INSTRUCTIONS TO FOLLOW -
Render all of the data below as a numbered list of its lines, omitting any blank lines and leaving out the pictures.

##### SOURCE DATA #####

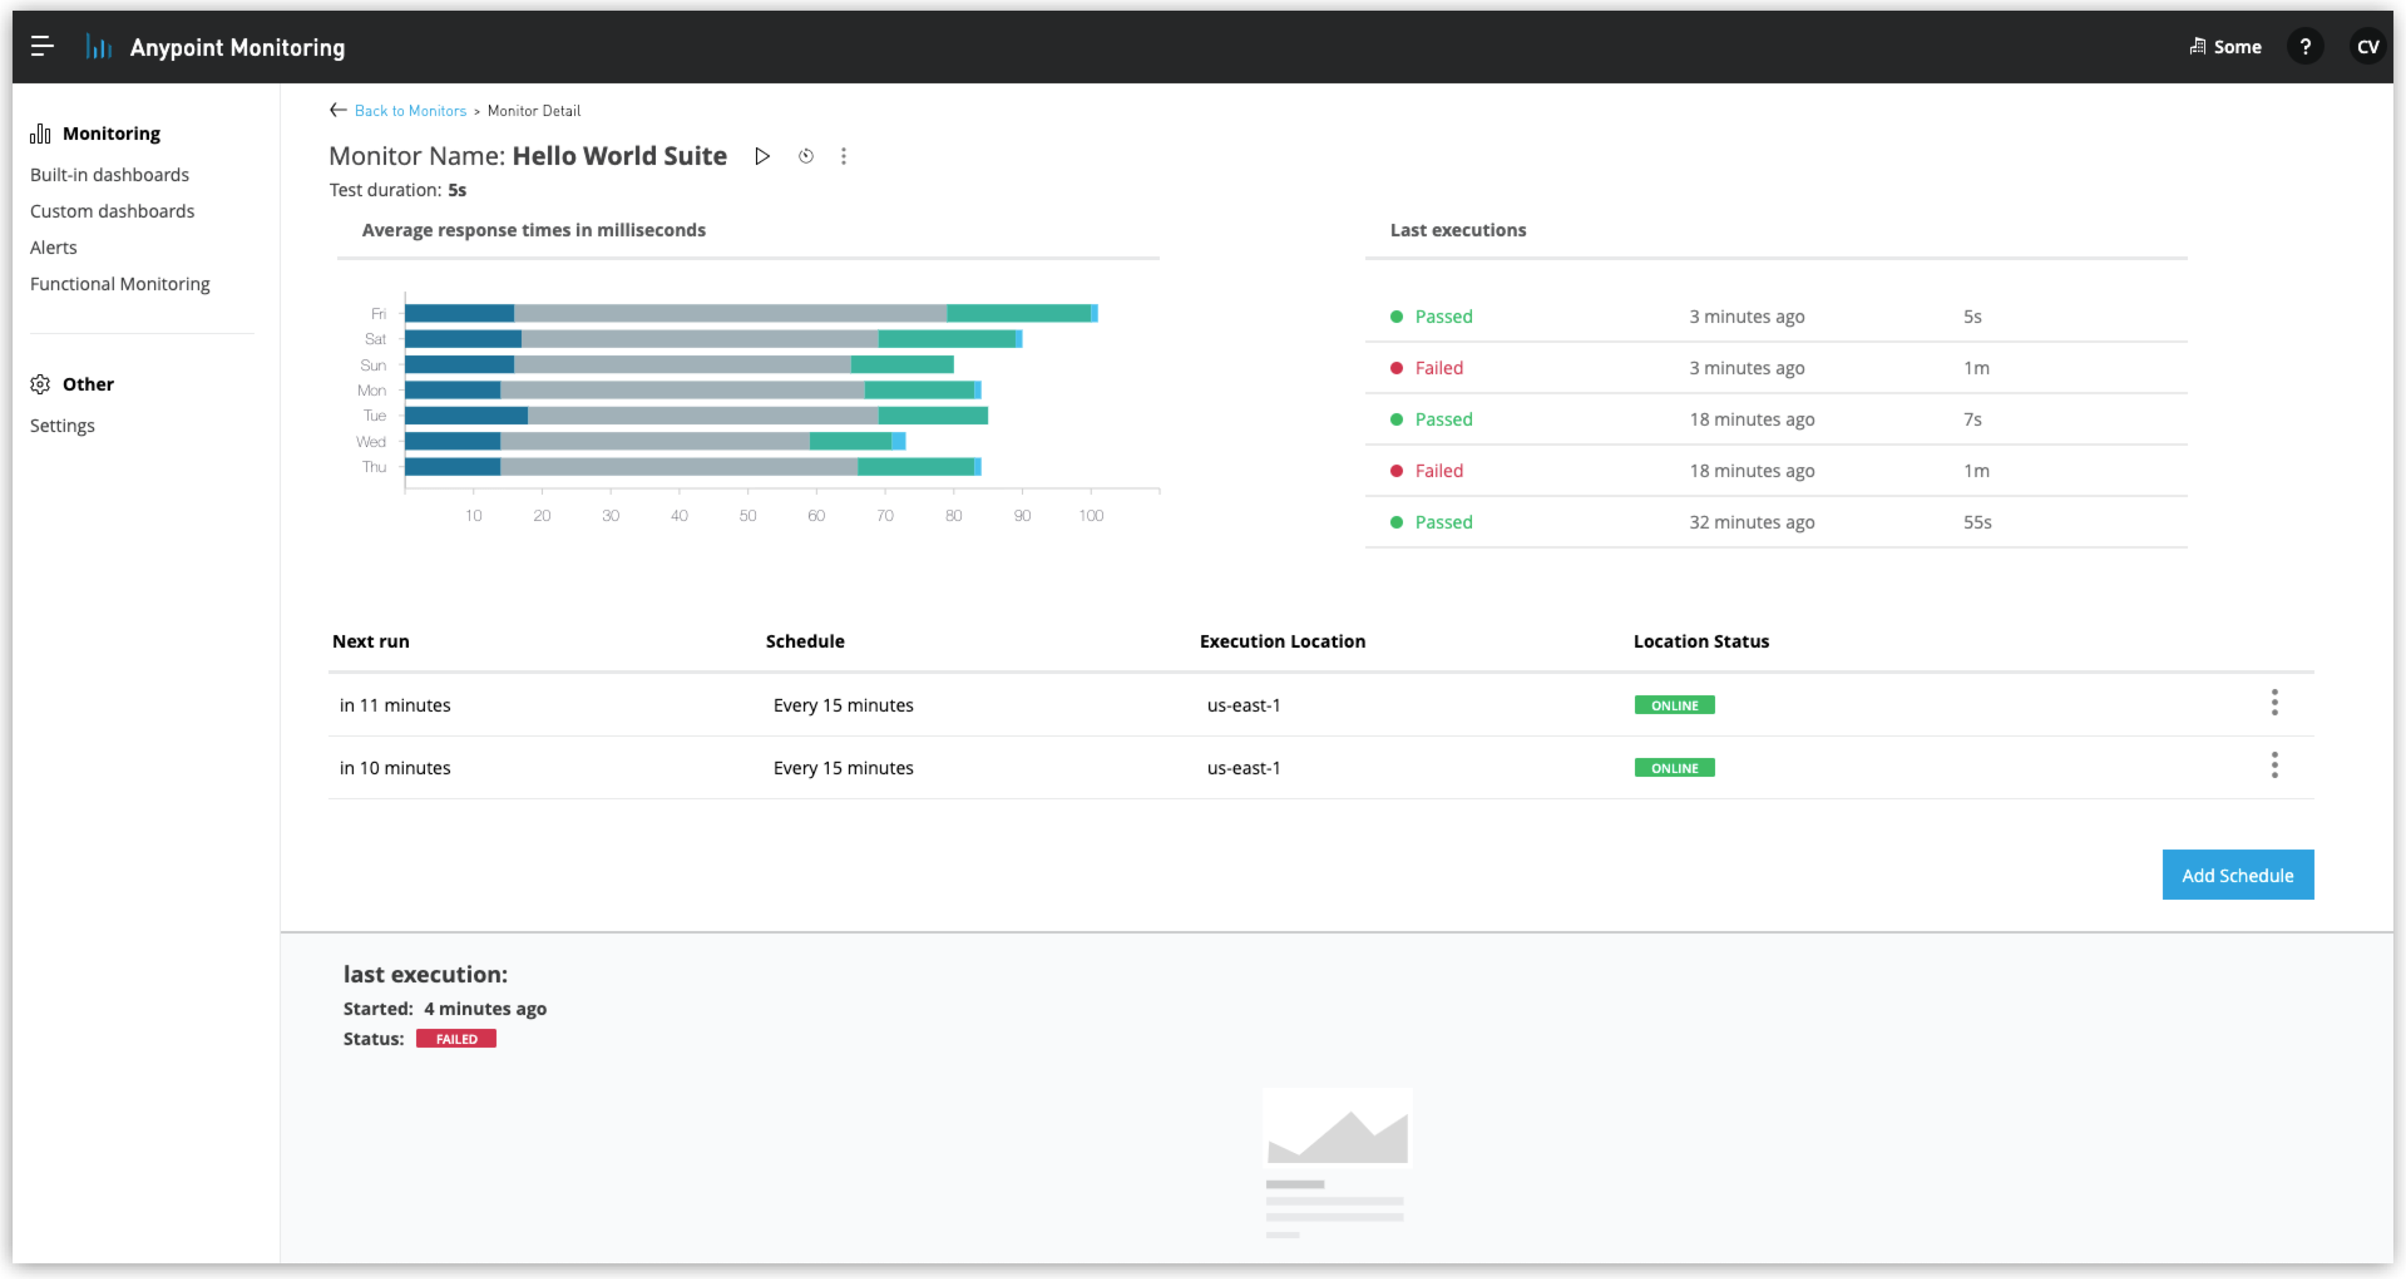Click the dark blue Fri bar segment
Image resolution: width=2406 pixels, height=1279 pixels.
pyautogui.click(x=459, y=313)
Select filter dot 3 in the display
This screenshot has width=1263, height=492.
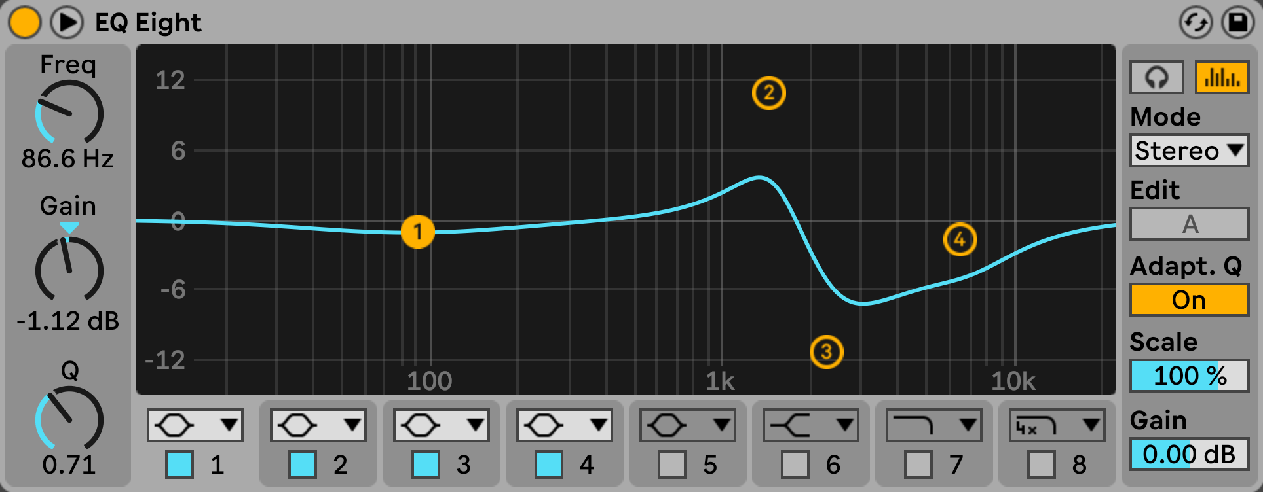pos(826,352)
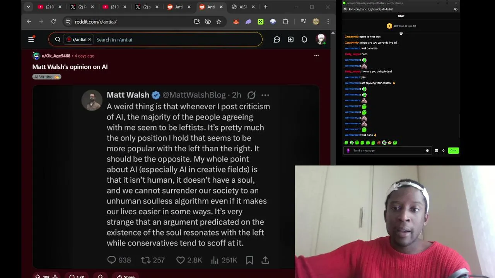The width and height of the screenshot is (495, 278).
Task: Open u/Ok_Age5468 profile link
Action: [56, 56]
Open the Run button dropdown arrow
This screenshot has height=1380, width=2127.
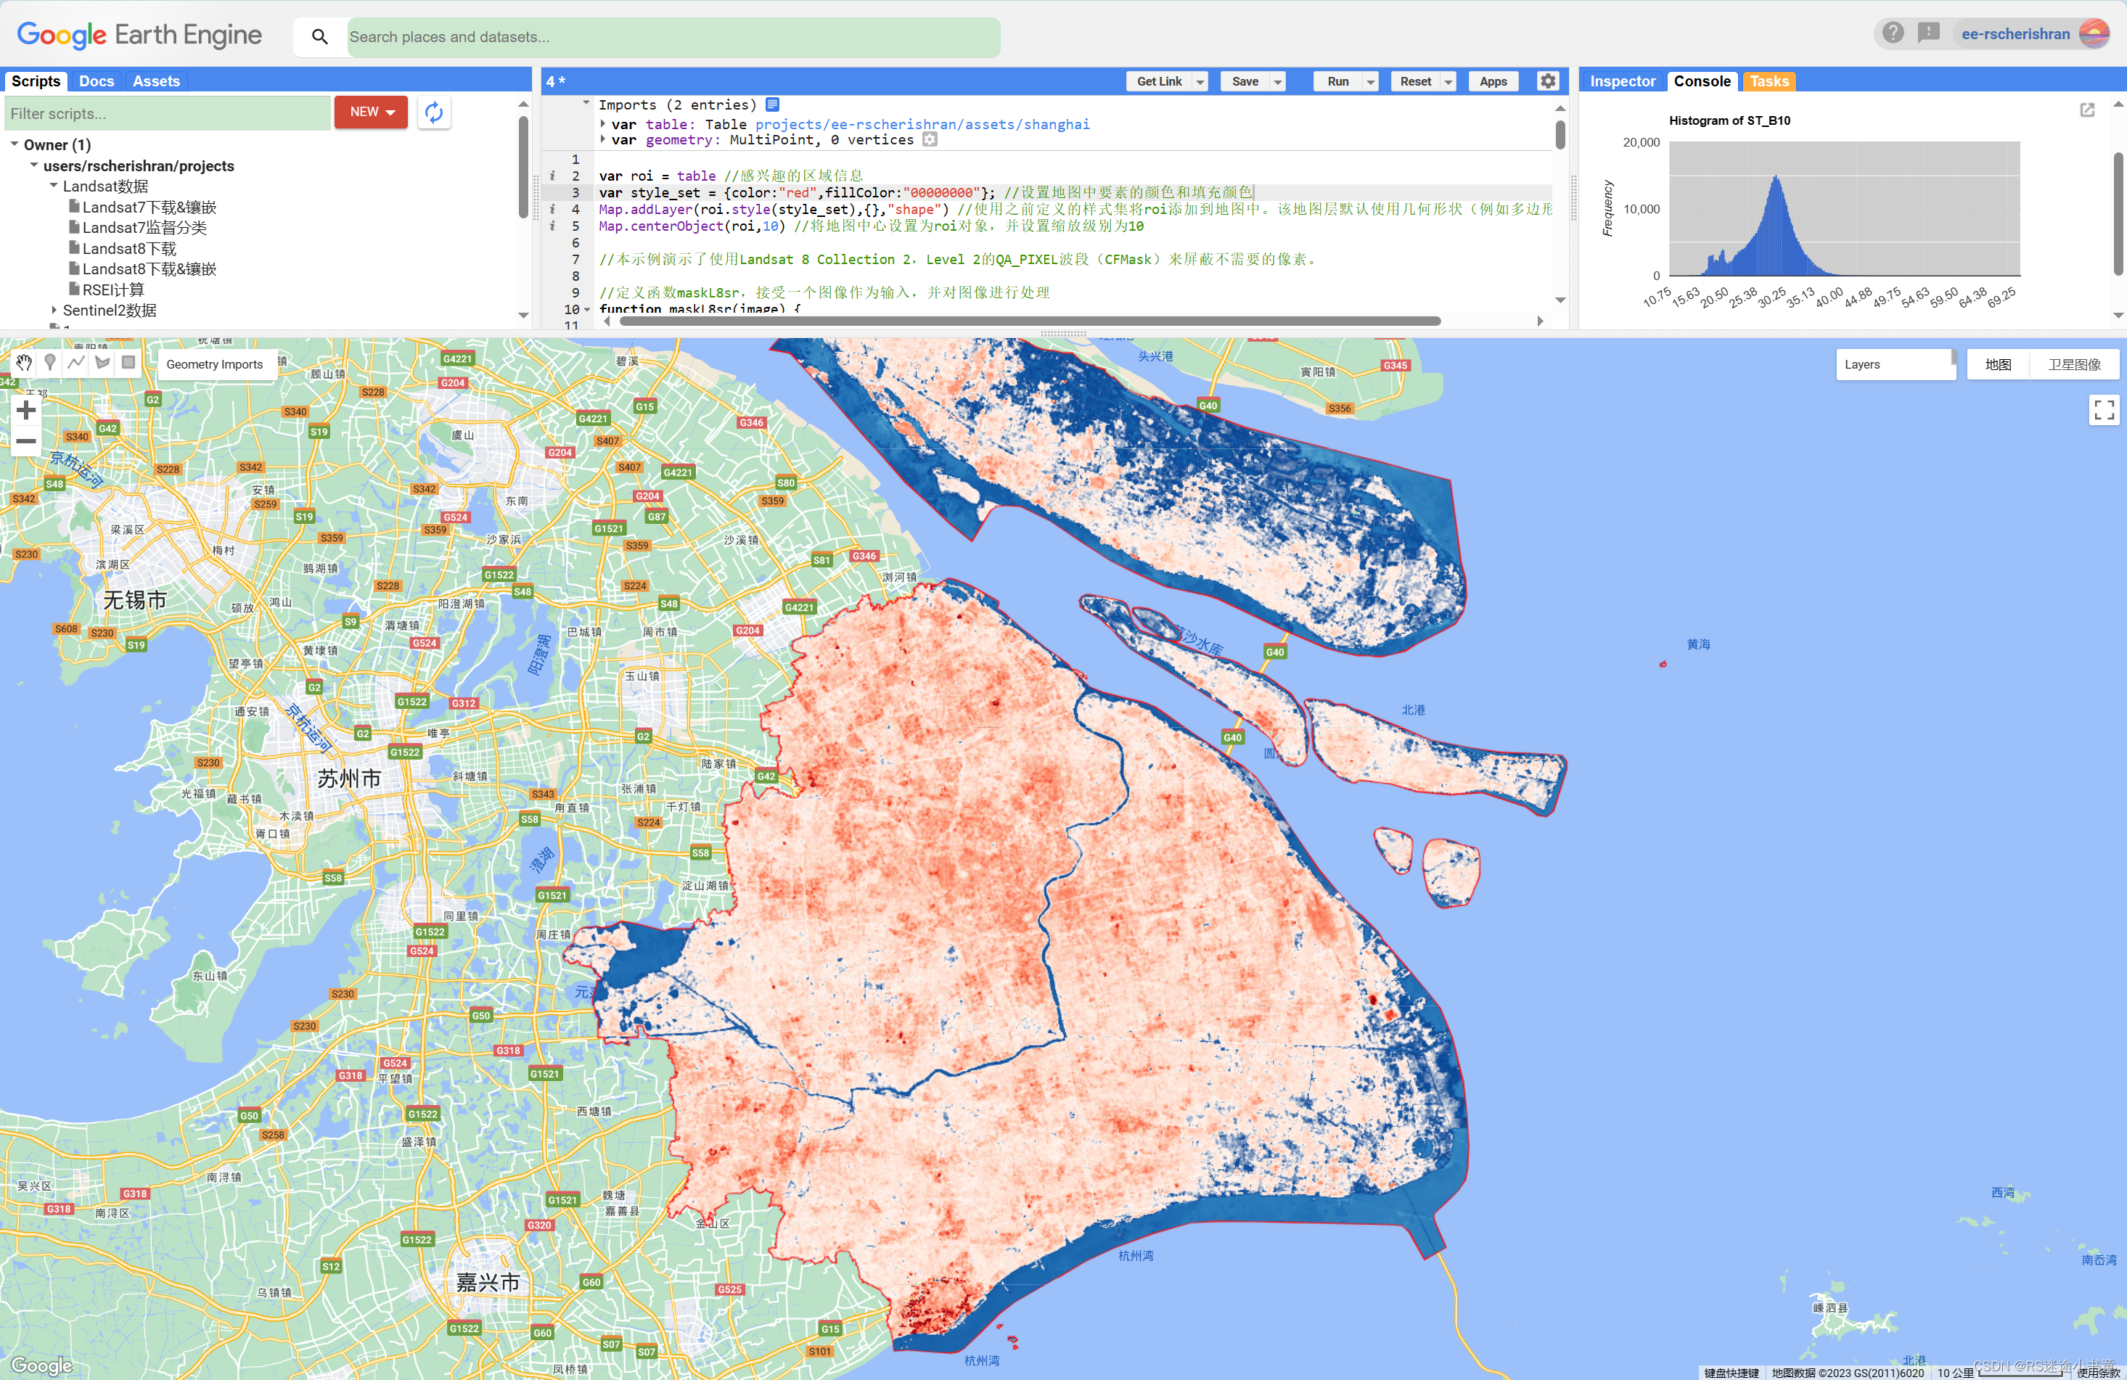tap(1370, 81)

#####

ANSWER TO THIS EXERCISE -
1. Click the dark blue Fri bar segment
2. Image resolution: width=2406 pixels, height=1279 pixels.
3. pyautogui.click(x=459, y=313)
4. Select filter dot 3 in the display
5. This screenshot has width=1263, height=492.
6. pos(826,352)
7. The width and height of the screenshot is (495, 278).
8. Task: Open u/Ok_Age5468 profile link
9. Action: [56, 56]
10. Open the Run button dropdown arrow
11. This screenshot has height=1380, width=2127.
12. tap(1370, 81)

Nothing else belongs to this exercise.